**** Reading passage

If Newcastle beat Wimbledon in the tie rearranged when parts of the pitch at Plough Lane vanished in the rain, there will be 13 Premier League teams in the last 16 of the Carabao Cup.
That figure is as high as it has ever been and if you zoom in on the details, five of the seven top-flight teams no longer involved lost in all-Premier League ties. The other two lost on penalties.
So strong are the elite that Arsenal could breeze past Bolton with a 16-year-old in goal and Chelsea’s £415million reserve team could smash five past Barrow in the third round on a night when their Under-21s were across London beating Bromley in the Bristol Street Motors Trophy.
It reinforces what we know is a widening chasm. The three teams promoted to the top flight last year went straight back down and none of those promoted this year have yet won.
The steady rise of the mega-squads has led us to a point of utter domination of the Carabao Cup by clubs who mostly consider it a bit of a nuisance.
Arsenal breezed past Bolton in the Carabao Cup with a 16-year-old in goal and other starlets
The steady rise of mega-squads has led us to a point of utter domination of the competition
Good friends who support Sheffield Wednesday, Birmingham and Swansea tell me how winning the trophy is the fondest memory of their lives watching football.
But the finals since Swansea beat Bradford in 2013 have produced six wins for Manchester City, two each for Manchester United and Liverpool, and one for Chelsea.
Four clubs with other priorities for whom the Carabao Cup is neither here nor there.
Seven of the last 10 finals have been contested by teams from what we regard as the Big Six. The first 12 editions of the plain old League Cup, as it was then, produced 12 different winners and a first major trophy for Norwich, Birmingham, Leicester, Queens Park Rangers, Leeds, Swindon and Stoke.
It has been part of the furniture since 1960, a year when UEFA introduced their second competition – the European Cup-Winners’ Cup – and more than a decade before their third, the UEFA Cup, which has morphed into the Europa League.
And it is entitled to feel aggrieved when UEFA bully it into the margins so the draw for the third round is complicated by a seeding system effectively keeping the strongest teams apart to accommodate more European fixtures.
Just one more layer of assistance for the big clubs to go with all the others (such as five subs and all the technological advances, including the now pristine pitches and better access to better data, diluting the random factors of anything-could-happen cup football).

********
**** Source material

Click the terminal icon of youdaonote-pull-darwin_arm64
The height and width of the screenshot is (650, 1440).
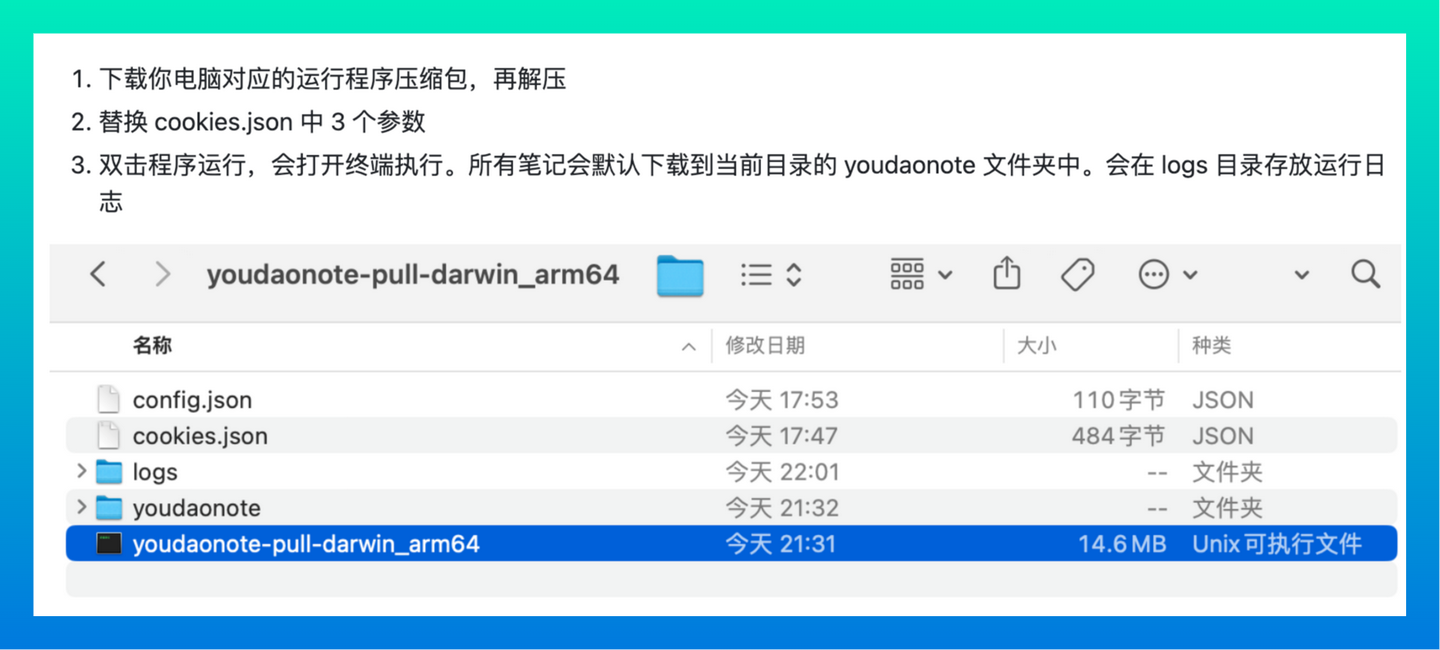point(107,543)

********

What to do:
• 1. In the Carabao Cup article, whom did Swansea beat in the 2013 final?
• 2. Please carry on with the Carabao Cup article from its last sentence.

Answers:
• 1. Bradford

• 2.
And at the crux is a contradiction because the EFL represent the other 72 but they need the lustre of the Premier League – and especially the Big Six – because their global appeal boosts broadcasting revenue and attracts sponsors like Carabao, who are committed until 2027.
The finals since Swansea beat Bradford in 2013 have produced six wins for Manchester City
Supporters of EFL clubs recall how winning the trophy is one of their fondest memories
Executives of the Thai energy drinks company know which clubs attract the most eyeballs to their brand, and they do not include Swansea or Bradford.
And this annual windfall is one of the few reliable financial lifelines still flowing through the football pyramid.
To sever it would be fatal to many smaller clubs at a time when a new wave of owners in the Premier League seem loath to accept responsibility for the wellbeing of the lower leagues or the grassroots of the game.
They are too busy eying money-making opportunities on distant shores to truly care about that sort of thing.
And when stars such as Alisson, Rodri and Son Heung-min tell us they play too much football and should be playing fewer games of a higher calibre, they are not doing it for their love of the Carabao Cup.
All of which leaves a fine old competition spluttering along in the form of glorified reserve-team football right up until the point when 80,000 descend on Wembley and armchair audiences for the final top 3million, and the EFL declare it another resounding success.
Big-name players such as Rodri and Son Heung-min have criticised their hectic calendars
But is it? Wouldn’t the EFL clubs be better served by a competition they might have some hope of winning? Something that might reward the thousands who follow those clubs? Not just serving up something to keep an under-pressure Premier League manager in a job.
If the elite feel they have more lucrative horizons to pursue, let them pay their way out as part of a broader system of redistributed wealth.
Properly compensated within the confines of the Football Governance Bill, the EFL can revive their signature knockout competition as an EFL Cup for the 72 EFL teams.
It won’t help Tottenham or Newcastle end their respective trophy droughts but it would enrich English football with something of a unique identity and a potential showpiece with thrills akin to the play-offs.
With fans at the final to savour the occasion, attending in genuine hope of glory and not in fear of humiliation at the hands of Manchester City.
And it might be the key to reform the rest of domestic cup football.
FIVE THINGS I LEARNED THIS WEEK
1. Big-name brothers
Two names in Chelsea’s Under 21s at Bromley would have raised interest at Crystal Palace. Richard Olise is the younger brother of Michael, who left Selhurst Park for Bayern Munich, and Sam Rak-Sakyi is the younger brother of Palace winger Jesurun, who is on loan at Sheffield United.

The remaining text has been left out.